ACTIVITY:
Every entry below must appear again, exactly as written.

BEGIN RECORDED INFORMATION

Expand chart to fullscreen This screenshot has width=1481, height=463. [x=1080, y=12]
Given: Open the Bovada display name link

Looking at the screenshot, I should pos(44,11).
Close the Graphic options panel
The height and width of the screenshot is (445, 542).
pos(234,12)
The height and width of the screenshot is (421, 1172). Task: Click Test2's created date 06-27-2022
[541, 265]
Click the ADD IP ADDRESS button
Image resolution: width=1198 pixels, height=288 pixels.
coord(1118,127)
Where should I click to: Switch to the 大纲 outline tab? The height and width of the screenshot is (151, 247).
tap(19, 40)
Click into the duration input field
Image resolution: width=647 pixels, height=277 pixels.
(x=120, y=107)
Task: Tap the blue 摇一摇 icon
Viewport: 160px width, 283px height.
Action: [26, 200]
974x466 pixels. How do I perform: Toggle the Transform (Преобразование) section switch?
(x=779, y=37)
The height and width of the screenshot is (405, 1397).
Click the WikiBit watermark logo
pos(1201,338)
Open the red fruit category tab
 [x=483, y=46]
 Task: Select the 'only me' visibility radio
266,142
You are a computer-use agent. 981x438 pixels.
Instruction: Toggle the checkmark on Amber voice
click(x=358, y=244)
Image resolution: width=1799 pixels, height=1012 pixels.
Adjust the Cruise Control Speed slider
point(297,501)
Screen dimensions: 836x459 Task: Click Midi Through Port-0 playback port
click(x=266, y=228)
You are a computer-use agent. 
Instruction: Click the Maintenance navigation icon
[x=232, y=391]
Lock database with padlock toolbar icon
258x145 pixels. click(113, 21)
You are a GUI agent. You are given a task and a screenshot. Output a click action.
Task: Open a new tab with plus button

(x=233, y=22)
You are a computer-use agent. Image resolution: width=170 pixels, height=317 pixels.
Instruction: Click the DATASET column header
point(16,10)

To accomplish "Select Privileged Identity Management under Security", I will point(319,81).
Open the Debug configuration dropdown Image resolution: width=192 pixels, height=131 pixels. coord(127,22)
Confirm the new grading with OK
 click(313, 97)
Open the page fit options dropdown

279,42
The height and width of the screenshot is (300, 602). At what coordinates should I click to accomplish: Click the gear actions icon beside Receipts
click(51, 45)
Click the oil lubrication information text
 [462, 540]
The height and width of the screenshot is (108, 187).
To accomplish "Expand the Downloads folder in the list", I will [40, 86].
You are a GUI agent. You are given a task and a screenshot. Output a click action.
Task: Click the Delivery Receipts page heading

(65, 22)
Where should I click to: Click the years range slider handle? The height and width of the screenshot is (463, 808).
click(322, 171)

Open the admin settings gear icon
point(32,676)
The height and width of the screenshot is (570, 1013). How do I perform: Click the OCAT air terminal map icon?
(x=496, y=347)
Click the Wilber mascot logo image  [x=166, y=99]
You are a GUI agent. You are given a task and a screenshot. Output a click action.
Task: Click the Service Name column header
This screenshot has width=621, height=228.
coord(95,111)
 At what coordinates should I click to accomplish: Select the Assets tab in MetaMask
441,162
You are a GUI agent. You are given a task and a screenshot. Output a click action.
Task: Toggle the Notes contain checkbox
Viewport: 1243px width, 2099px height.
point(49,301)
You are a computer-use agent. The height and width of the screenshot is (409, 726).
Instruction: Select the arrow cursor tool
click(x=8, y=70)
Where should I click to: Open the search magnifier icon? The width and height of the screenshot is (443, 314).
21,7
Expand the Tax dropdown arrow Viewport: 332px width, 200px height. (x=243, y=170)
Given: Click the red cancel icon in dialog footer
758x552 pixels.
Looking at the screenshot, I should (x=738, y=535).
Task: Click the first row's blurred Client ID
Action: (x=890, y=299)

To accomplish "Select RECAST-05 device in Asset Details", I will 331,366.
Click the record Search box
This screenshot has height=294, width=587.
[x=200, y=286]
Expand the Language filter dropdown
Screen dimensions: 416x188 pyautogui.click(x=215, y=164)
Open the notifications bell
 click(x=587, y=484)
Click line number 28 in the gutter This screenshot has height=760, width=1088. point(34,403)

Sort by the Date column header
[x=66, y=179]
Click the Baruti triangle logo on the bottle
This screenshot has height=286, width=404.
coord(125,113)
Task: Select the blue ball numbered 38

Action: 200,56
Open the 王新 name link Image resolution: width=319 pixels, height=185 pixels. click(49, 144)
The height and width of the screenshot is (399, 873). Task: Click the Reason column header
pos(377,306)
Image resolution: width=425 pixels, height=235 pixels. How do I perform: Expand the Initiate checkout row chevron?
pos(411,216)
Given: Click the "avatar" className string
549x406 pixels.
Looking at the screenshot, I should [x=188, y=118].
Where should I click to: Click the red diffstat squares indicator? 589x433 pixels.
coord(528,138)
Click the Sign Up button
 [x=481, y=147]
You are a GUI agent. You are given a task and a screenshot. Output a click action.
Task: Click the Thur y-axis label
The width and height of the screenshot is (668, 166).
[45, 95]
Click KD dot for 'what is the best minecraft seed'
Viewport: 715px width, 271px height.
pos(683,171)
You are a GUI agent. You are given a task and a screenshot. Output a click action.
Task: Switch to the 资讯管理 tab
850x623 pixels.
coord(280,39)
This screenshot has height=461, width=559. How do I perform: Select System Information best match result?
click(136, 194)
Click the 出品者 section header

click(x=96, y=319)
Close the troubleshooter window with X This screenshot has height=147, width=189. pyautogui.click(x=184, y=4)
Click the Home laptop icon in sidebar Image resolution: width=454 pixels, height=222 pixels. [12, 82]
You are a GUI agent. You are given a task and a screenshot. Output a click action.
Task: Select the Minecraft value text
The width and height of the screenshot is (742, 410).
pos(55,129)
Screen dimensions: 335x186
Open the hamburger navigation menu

END RECORDED INFORMATION

FINISHED EXERCISE:
Expand chart to fullscreen This screenshot has width=1481, height=463. [x=1080, y=12]
Given: Open the Bovada display name link

Looking at the screenshot, I should pos(44,11).
Close the Graphic options panel
The height and width of the screenshot is (445, 542).
pos(234,12)
The height and width of the screenshot is (421, 1172). Task: Click Test2's created date 06-27-2022
[541, 265]
Click the ADD IP ADDRESS button
Image resolution: width=1198 pixels, height=288 pixels.
coord(1118,127)
Where should I click to: Switch to the 大纲 outline tab? The height and width of the screenshot is (151, 247).
tap(19, 40)
Click into the duration input field
Image resolution: width=647 pixels, height=277 pixels.
(x=120, y=107)
Task: Tap the blue 摇一摇 icon
Viewport: 160px width, 283px height.
Action: [26, 200]
974x466 pixels. How do I perform: Toggle the Transform (Преобразование) section switch?
(x=779, y=37)
The height and width of the screenshot is (405, 1397).
Click the WikiBit watermark logo
pos(1201,338)
Open the red fruit category tab
 [x=483, y=46]
 Task: Select the 'only me' visibility radio
266,142
You are a computer-use agent. 981x438 pixels.
Instruction: Toggle the checkmark on Amber voice
click(x=358, y=244)
Image resolution: width=1799 pixels, height=1012 pixels.
Adjust the Cruise Control Speed slider
point(297,501)
Screen dimensions: 836x459 Task: Click Midi Through Port-0 playback port
click(x=266, y=228)
You are a computer-use agent. 
Instruction: Click the Maintenance navigation icon
[x=232, y=391]
Lock database with padlock toolbar icon
258x145 pixels. click(113, 21)
You are a GUI agent. You are given a task and a screenshot. Output a click action.
Task: Open a new tab with plus button

(x=233, y=22)
You are a computer-use agent. Image resolution: width=170 pixels, height=317 pixels.
Instruction: Click the DATASET column header
point(16,10)

To accomplish "Select Privileged Identity Management under Security", I will point(319,81).
Open the Debug configuration dropdown Image resolution: width=192 pixels, height=131 pixels. coord(127,22)
Confirm the new grading with OK
 click(313, 97)
Open the page fit options dropdown

279,42
The height and width of the screenshot is (300, 602). At what coordinates should I click to accomplish: Click the gear actions icon beside Receipts
click(51, 45)
Click the oil lubrication information text
 [462, 540]
The height and width of the screenshot is (108, 187).
To accomplish "Expand the Downloads folder in the list", I will [40, 86].
You are a GUI agent. You are given a task and a screenshot. Output a click action.
Task: Click the Delivery Receipts page heading

(65, 22)
Where should I click to: Click the years range slider handle? The height and width of the screenshot is (463, 808).
click(322, 171)

Open the admin settings gear icon
point(32,676)
The height and width of the screenshot is (570, 1013). How do I perform: Click the OCAT air terminal map icon?
(x=496, y=347)
Click the Wilber mascot logo image  [x=166, y=99]
You are a GUI agent. You are given a task and a screenshot. Output a click action.
Task: Click the Service Name column header
This screenshot has width=621, height=228.
coord(95,111)
 At what coordinates should I click to accomplish: Select the Assets tab in MetaMask
441,162
You are a GUI agent. You are given a task and a screenshot. Output a click action.
Task: Toggle the Notes contain checkbox
Viewport: 1243px width, 2099px height.
point(49,301)
You are a computer-use agent. The height and width of the screenshot is (409, 726).
Instruction: Select the arrow cursor tool
click(x=8, y=70)
Where should I click to: Open the search magnifier icon? The width and height of the screenshot is (443, 314).
21,7
Expand the Tax dropdown arrow Viewport: 332px width, 200px height. (x=243, y=170)
Given: Click the red cancel icon in dialog footer
758x552 pixels.
Looking at the screenshot, I should (x=738, y=535).
Task: Click the first row's blurred Client ID
Action: (x=890, y=299)

To accomplish "Select RECAST-05 device in Asset Details", I will 331,366.
Click the record Search box
This screenshot has height=294, width=587.
[x=200, y=286]
Expand the Language filter dropdown
Screen dimensions: 416x188 pyautogui.click(x=215, y=164)
Open the notifications bell
 click(x=587, y=484)
Click line number 28 in the gutter This screenshot has height=760, width=1088. point(34,403)

Sort by the Date column header
[x=66, y=179]
Click the Baruti triangle logo on the bottle
This screenshot has height=286, width=404.
coord(125,113)
Task: Select the blue ball numbered 38

Action: 200,56
Open the 王新 name link Image resolution: width=319 pixels, height=185 pixels. click(49, 144)
The height and width of the screenshot is (399, 873). Task: Click the Reason column header
pos(377,306)
Image resolution: width=425 pixels, height=235 pixels. How do I perform: Expand the Initiate checkout row chevron?
pos(411,216)
Given: Click the "avatar" className string
549x406 pixels.
Looking at the screenshot, I should [x=188, y=118].
Where should I click to: Click the red diffstat squares indicator? 589x433 pixels.
coord(528,138)
Click the Sign Up button
 [x=481, y=147]
You are a GUI agent. You are given a task and a screenshot. Output a click action.
Task: Click the Thur y-axis label
The width and height of the screenshot is (668, 166).
[45, 95]
Click KD dot for 'what is the best minecraft seed'
Viewport: 715px width, 271px height.
pos(683,171)
You are a GUI agent. You are given a task and a screenshot. Output a click action.
Task: Switch to the 资讯管理 tab
850x623 pixels.
coord(280,39)
This screenshot has height=461, width=559. How do I perform: Select System Information best match result?
click(136, 194)
Click the 出品者 section header

click(x=96, y=319)
Close the troubleshooter window with X This screenshot has height=147, width=189. pyautogui.click(x=184, y=4)
Click the Home laptop icon in sidebar Image resolution: width=454 pixels, height=222 pixels. [12, 82]
You are a GUI agent. You are given a task and a screenshot. Output a click action.
Task: Select the Minecraft value text
The width and height of the screenshot is (742, 410).
pos(55,129)
Screen dimensions: 335x186
Open the hamburger navigation menu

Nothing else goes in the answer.